I was so exhilerated at reading Tales from the new Forrest. Stan states she wanted to do German A level and remembers that she was so disappointed when a fellow student had a lesson before her to be told that the German for fountain pen was Federhalter. No, no, no no, NO! I yelled at the screen, it's Fullhalter (with an umlaut but I don't know how to do that on my laptop).
"Der Fullhalter ist grun und die Bleistift ist blau". It's as clear to me today as the first day Barmi Armi got us to open 'Deutches Leben 1'. The definite articles might be wrong as I wouldn't learn them, arguing that it is a stupid language where a girl is neuter and a window is feminine. That's probably why I failed 5 times. So I looked it up and, blimey, Federhalter IS pen but the kind you dip into the inkwell like a quill. Fullhalter is a fountain pen being short for Fullfederhalter. Well, well this site is educational as well as informative -you're never too old to learn.
I was somewhat shocked and surprised at Stan's condemnation of Miss Moorhouse as a teacher. I have to admit, though, that she was far more tolerant to boys than she was to her 'Gals'. But her teaching of English Literature to me was inspiring. She brought things to life and is the only teacher who managed to give me any inspiration and love of poetry.
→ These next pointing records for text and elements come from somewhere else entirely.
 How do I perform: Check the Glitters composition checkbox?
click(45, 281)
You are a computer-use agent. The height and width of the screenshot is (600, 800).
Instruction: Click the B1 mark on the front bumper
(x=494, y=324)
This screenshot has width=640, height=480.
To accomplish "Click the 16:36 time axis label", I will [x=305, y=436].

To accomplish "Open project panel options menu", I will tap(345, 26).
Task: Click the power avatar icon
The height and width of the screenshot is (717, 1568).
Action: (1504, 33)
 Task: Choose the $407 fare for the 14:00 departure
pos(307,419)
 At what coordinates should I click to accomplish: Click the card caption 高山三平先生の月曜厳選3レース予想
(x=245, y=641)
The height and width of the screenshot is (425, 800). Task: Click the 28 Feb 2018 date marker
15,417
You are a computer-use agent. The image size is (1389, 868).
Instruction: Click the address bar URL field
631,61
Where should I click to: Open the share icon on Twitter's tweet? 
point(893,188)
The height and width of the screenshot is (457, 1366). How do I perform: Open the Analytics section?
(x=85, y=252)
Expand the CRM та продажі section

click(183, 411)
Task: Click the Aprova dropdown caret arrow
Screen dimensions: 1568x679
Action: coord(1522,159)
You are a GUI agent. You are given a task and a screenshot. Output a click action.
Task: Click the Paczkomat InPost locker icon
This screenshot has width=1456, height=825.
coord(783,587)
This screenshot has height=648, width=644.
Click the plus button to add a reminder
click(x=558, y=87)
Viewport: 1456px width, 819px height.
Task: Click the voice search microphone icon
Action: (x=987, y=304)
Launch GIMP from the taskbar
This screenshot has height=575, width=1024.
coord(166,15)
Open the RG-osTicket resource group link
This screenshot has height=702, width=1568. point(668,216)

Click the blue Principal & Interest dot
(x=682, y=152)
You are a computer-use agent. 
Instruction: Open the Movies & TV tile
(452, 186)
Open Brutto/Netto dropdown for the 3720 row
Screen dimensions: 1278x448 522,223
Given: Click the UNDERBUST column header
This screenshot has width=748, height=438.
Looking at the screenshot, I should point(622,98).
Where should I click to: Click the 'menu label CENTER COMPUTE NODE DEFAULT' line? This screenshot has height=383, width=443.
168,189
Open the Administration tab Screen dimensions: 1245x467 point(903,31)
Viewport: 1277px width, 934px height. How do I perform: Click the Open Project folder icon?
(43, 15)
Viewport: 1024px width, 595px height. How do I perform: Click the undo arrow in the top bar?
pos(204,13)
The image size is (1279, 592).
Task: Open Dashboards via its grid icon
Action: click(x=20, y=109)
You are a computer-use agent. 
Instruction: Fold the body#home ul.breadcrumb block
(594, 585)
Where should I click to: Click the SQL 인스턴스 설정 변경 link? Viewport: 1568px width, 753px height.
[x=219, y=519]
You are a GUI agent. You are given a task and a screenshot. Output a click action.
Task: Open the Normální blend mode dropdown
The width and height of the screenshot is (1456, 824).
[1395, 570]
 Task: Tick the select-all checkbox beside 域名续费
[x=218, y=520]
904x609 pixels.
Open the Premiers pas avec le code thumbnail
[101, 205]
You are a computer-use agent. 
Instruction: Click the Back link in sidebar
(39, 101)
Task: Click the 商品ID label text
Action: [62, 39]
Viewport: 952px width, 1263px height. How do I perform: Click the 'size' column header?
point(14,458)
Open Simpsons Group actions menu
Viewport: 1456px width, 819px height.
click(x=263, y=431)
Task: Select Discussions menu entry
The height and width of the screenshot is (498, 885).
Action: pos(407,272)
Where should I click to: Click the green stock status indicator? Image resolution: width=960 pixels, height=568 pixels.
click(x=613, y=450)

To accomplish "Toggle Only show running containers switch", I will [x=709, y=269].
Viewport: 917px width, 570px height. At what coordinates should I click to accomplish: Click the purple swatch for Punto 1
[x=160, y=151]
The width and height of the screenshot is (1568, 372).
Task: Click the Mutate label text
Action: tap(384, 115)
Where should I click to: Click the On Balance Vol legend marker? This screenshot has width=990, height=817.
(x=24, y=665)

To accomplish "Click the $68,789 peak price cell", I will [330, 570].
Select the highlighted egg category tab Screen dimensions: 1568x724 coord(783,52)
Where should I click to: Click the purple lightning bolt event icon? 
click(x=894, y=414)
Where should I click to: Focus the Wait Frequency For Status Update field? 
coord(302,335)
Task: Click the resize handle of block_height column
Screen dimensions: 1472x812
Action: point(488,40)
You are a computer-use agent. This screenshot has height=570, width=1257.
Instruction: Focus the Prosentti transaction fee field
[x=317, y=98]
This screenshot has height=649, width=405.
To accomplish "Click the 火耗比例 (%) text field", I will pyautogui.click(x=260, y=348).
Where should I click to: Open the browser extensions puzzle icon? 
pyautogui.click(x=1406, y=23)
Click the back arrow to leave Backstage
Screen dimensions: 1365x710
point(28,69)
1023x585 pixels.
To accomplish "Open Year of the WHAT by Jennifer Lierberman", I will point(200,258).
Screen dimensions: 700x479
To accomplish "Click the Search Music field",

"And like the snowflakes lovely form
Evanishing amidst the storm."
"Evanishing, what a lovely word?"
I was not alone in this as Linda Shoebridge in her Brief Lives piece alludes:
My contribution is a vivid memory but also a tribute to Miss Moorhouse. Does anyone remember her dramatic rendition of the epic poem "Tam O' Shanter" by Robert Burns? I certainly do, as if it was yesterday! She began the lesson by introducing the poem we were to study and she asked if anyone would like to read the poem out loud. No takers, of course! Then she asked if anyone could speak with a Scottish accent. Again, a wary silence. I think Miss Moorhouse was really pleased that no-one had volunteered because it was quite obvious that she was relishing the idea of reading it to us herself.
The poem is a tale speaking of the perils of drinking and is centred around a group of habitual drinkers in Ayr in the late 18th century, Tam being the central character, who, after yet another evening of drunkenness, sets out on his journey home.
Well, Miss Moorhouse started off, gently bouncing along, fully engrossed in the telling of the tale, but at the same time building up beautifully to a crescendo so that by the time Tam O' Shanter and his grey mare, Meg were being chased by the 'hellish legions' Miss Moorhouse was at the height of her performance, gesticulating and dashing helter skelter around the classroom. She was at such a pitch that you would have thought she was being chased by the legions herself!
I never knew that poetry could be so exciting! I was absolutely stunned! I think this occasion must have been the start of my interest in and love of poetry.
IAlthough, as I'm sure you'll agree, Miss Moorhouse could be quite fearsome and a bit of a battleaxe, she was very fair with everyone, treating us all the same.
In fact, I do remember her with affection. However, more importantly, she was a great educator. I really enjoyed her lessons and believe that through her teaching, English Literature became my favourite subject and it still is.
I do remember getting pissed off with her always criticising my style whereas Vinnie Waldron could do no wrong. So I got Vinnie to write up my essay in his handwriting in his exercise book and I wrote his in mine. And, yes, I had her bang to rights as Vinnie got a better mark for his essay (what I wrote) and I was criticised for my (Vinnie's) style. But overall she was spot on as Vinnie was, and is, a far better writer than I'll ever be. We must, as teachers, learn to mark everything on it's merits and not presuppose the quality of a piece of writing. I never held this against her however.
I suppose this all goes to show how we all react differently to people and situations. For example there is no way Tizzy had a wig, 'cos if you were going to wear one you'd never get one with a style as crap as that.
But some things we all remember, and often it's the little things. Like Stan I have an abiding memory of Killer's phrase when he got his dictation wrong. "As you where". I'd never heard it before and not come across it a lot since but when on holiday in the Canaries with Ron Jackson, we do the Telegraph crossword before dinner in the evening, and if either of us slip up we shout out "as you where" in Killer's inimitable style, but I have to admit I do it far better than Ron.
Love this new section - it should inspire more contributions.